Sie schlägt ausserdem weiterhin ein geschlossenes Lager vor, wo straffällige und renitente Asylsuchende verwahrt werden sollen.

Sicherheit den Fachleuten überlassen

Die SP begrüsst die Massnahmen. Verstärkte Polizeipräsenz, intensivere Bewachung und Strafverfolgung würden die Sicherheit erhöhen und das Sicherheitsgefühl in der Bevölkerung stärken. Hingegen hat die Partei Vorbehalte was den möglichen Einsatz von Quartierwachen durch Feuerwehr- und Zivilschutzangehörige angeht. Sie findet, Sicherheitsaufgaben sollten grundsätzlich den Fachleuten überlassen werden, als der Polizei und den Sicherheitsdiensten.

Dass der Aargau überhaupt im Rahmen einer Taskforce Sofortmassnahmen treffen muss, zeige dass der Kanton in den Bereichen öffentliche Sicherheit und Strafverfolgung nach wie vor zu schwach dotiert sei. Ähnlich klingt es auch bei der CVP. Dass der Aargau gemessen an der Bevölkerungsanzahl das kleinste Polizeikorps aller Kantone hat, erleichtere deren Aufgabe nicht, heisst es. Man werde die Entwicklung im Sicherheits- und Asylbereich aufmerksam verfolgen und notfalls intervenieren.

Schnellere Gerichte

Auch die Freisinnigen haben noch einige Fragezeichen. Insbesondere was den Einsatz von Sonderstaatsanwälten angeht. Die Staatsanwaltschaft sei erst vor kurzem aufgestockt worden, das Problem liege nicht in diesem Bereich. In den Augen der FDP sollten vielmehr die Gerichte schneller arbeiten.
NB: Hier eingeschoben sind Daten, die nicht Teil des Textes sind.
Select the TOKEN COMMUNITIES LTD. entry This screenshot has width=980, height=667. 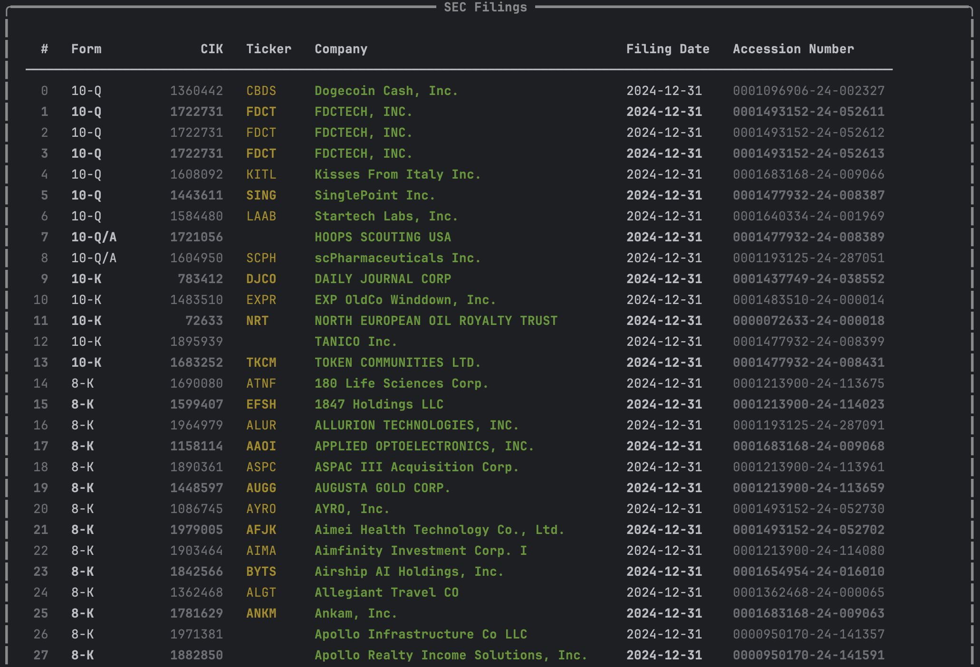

Die ab nächster Woche einsatzbereite Taskforce müsse sich als lösungsorientiertes Führungsinstrument erst noch bewähren

Signal nach Bern

Auf nationaler Ebene besteht weiterhin Handlungsbedarf. Darüber sind sich die Parteien einig. Während die Linke weiterhin auf die Beschleunigung von Asylverfahren drängt, betont SVP die Wichtigkeit, rigoros gegen Asylmissbrauch vorzugehen. Diesbezüglich sei der Einsatz einer Task Force auch ein klares Signal nach Bern.